Climate Change Legislation on Thin Ice
The Australian climate change proposal aimed to reduce the country’s greenhouse gas emissions to between 5 and 25 percent below 2000 levels over the next 10 years. The deepest cuts were expressly conditioned on an international agreement at the upcoming Copenhagen meeting that included equally aggressive reduction goals. Although this proposal was supported by Australia’s governing center-left Labor party, Labor has no majority in the Australian Senate. The conservative Liberal/National party coalition opposed the bill because of its concern that the bill would damage the Australian economy without providing any environmental benefits. Meanwhile, the liberal Green party, which is committed to climate change legislation, declined to support Labor proposal because it concluded that it was not aggressive enough. Unable to secure seven additional votes, including at least few from outside its party, the Labor climate change proposal failed.

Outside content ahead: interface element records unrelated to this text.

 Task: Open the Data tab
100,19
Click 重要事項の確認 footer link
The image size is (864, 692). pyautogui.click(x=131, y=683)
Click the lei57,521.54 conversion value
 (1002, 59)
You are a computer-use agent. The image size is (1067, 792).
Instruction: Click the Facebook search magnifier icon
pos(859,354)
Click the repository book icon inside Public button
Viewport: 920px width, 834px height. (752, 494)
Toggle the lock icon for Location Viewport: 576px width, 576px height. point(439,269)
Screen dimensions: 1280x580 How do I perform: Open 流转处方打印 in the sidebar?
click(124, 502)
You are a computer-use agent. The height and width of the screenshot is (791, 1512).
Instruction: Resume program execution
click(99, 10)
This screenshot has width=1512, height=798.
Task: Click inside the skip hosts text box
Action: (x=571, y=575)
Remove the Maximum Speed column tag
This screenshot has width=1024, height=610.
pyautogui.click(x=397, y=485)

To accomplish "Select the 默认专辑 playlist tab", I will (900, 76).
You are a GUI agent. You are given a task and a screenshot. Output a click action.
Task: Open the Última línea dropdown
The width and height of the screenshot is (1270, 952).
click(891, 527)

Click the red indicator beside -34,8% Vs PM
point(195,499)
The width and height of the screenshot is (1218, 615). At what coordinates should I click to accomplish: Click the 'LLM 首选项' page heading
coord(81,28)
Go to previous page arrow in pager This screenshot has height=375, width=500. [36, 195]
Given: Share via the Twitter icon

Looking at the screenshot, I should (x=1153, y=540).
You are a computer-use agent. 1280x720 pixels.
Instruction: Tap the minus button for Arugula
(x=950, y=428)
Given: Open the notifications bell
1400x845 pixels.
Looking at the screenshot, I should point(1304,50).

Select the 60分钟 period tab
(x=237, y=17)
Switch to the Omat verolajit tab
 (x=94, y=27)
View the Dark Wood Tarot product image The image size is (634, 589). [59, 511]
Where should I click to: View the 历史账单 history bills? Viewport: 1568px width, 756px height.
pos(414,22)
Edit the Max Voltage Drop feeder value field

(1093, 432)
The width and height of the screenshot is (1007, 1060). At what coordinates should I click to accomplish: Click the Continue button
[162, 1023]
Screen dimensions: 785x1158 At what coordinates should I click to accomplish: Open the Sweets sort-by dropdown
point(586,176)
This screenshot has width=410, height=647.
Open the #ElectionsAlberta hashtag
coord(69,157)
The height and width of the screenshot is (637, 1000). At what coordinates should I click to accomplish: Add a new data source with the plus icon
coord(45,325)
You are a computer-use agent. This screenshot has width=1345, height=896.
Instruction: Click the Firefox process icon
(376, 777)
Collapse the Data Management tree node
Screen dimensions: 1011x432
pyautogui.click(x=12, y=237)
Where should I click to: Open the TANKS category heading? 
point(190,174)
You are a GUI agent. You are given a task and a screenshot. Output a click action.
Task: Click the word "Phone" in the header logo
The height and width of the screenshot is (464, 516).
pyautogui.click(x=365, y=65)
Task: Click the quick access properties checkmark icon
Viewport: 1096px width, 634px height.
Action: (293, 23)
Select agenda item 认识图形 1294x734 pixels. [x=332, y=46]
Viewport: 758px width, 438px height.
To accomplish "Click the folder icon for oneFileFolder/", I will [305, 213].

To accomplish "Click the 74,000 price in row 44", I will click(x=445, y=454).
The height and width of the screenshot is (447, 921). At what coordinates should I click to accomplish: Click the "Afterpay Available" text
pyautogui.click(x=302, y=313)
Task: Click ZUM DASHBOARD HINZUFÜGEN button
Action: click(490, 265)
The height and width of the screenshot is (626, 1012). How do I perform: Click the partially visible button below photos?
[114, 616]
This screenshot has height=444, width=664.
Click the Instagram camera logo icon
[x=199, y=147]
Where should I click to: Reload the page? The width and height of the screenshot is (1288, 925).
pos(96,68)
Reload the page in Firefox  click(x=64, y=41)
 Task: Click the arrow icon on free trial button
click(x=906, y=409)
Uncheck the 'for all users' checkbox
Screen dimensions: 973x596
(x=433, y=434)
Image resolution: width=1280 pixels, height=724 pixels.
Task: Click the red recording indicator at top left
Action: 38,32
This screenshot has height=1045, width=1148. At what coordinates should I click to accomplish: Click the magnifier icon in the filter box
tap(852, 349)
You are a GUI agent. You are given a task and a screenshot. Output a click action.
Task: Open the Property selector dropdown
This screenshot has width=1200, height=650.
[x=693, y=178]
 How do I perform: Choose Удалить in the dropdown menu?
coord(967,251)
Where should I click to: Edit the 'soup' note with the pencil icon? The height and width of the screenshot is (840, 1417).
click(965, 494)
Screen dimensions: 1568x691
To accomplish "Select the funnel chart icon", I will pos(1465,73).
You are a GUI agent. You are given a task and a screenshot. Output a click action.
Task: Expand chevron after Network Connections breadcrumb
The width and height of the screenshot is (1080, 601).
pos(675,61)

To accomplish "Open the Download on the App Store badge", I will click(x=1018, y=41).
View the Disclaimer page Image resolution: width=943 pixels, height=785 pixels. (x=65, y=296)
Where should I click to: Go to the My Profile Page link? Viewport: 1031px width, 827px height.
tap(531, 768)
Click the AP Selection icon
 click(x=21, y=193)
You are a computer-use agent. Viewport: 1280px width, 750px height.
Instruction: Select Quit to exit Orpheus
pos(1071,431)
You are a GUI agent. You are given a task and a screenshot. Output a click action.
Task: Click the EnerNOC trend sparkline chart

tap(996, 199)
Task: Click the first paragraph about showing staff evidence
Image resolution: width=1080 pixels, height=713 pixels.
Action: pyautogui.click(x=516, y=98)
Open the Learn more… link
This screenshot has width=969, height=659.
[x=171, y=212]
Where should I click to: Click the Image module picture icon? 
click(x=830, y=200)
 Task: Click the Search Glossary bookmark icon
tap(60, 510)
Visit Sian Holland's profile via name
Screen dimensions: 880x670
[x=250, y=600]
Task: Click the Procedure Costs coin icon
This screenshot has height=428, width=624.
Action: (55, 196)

In the United States, the Democrats control both houses of Congress, yet on June 26, 2009, the U.S. House of Representatives only narrowly passed the Democrat-sponsored American Clean Energy and Security Act (ACESA). The ACESA passed by a vote of 219 to 212, but only after substantial amendments were added to address the concerns of many influential constituents, including many businesses located in agriculture and coal dependant states. Notably, eight Republicans voted in favor of the bill, but it was opposed by 44 democrats, including many so-called “blue dog” conservatives and many representatives from regions that rely heavily on coal and energy-intensive manufacturing for jobs.
In the U.S. Senate, where the political landscape is fundamentally different, and 10 votes more than a simple majority are effectively required for most bills to be passed, prospects for the ACESA are far from certain. Notwithstanding the last-minute amendments made in the House, many businesses, environmentalists and other interested parties continue to argue that the ACESA either goes too far or fails to do enough. Like the Australian Senate, the U.S. Senate may discover that a compromise is impossible, and any attempt to craft a centrist proposal that is capable of holding together 60 diverse and independent senators is ultimately unfeasible.
A Renewable Stepping Stone
As in the United States, Australia’s climate change legislation included a new mandatory, national renewable energy target. In a compromise announced on August 17, 2009, the Labor government agreed to proceed immediately with the renewable energy portion of the climate change bill as amendments to the cap-and-trade portion of the proposal continue to be considered. A slightly amended version of the renewable portion of Australia’s climate change legislation was passed by the Australian Senate on August 20, 2009. The revised bill provides assistance to certain energy intensive industries, including partial exemptions aluminum producers and coal mines. The Labor government plans to reintroduce a revised version of the cap-and-trade portion of the bill later in 2009, prior to the Copenhagen meeting. Some observers predict that an even larger number of industrial emitters, possibly including alumina smelters, newsprint manufacturers and silicon producers, may receive incentives under the broader climate change legislation being negotiated, for political reasons.
If the ACESA follows a path in the U.S. Senate similar to Australia’s climate change proposal, the near-term result could be new national renewable energy standard with no federal carbon cap-and-trade system. Title I of the ACESA is devoted to “Clean Energy” and includes a combined energy efficiency and renewable electricity standard that can operate independently from the cap-and-trade portion of the bill. Alternatively, Senator Jeff Bingaman (D-NM), chairman of the Senate Committee on Energy and Natural Resources, has reported the American Clean Energy Leadership Act of 2009, a similar proposal that also would create, among other things, a new federal renewable energy standard. One of these proposals, or a combination of both, could be enacted even if a more ambitious, comprehensive energy and climate change bill including a cap-and-trade program fails to become law.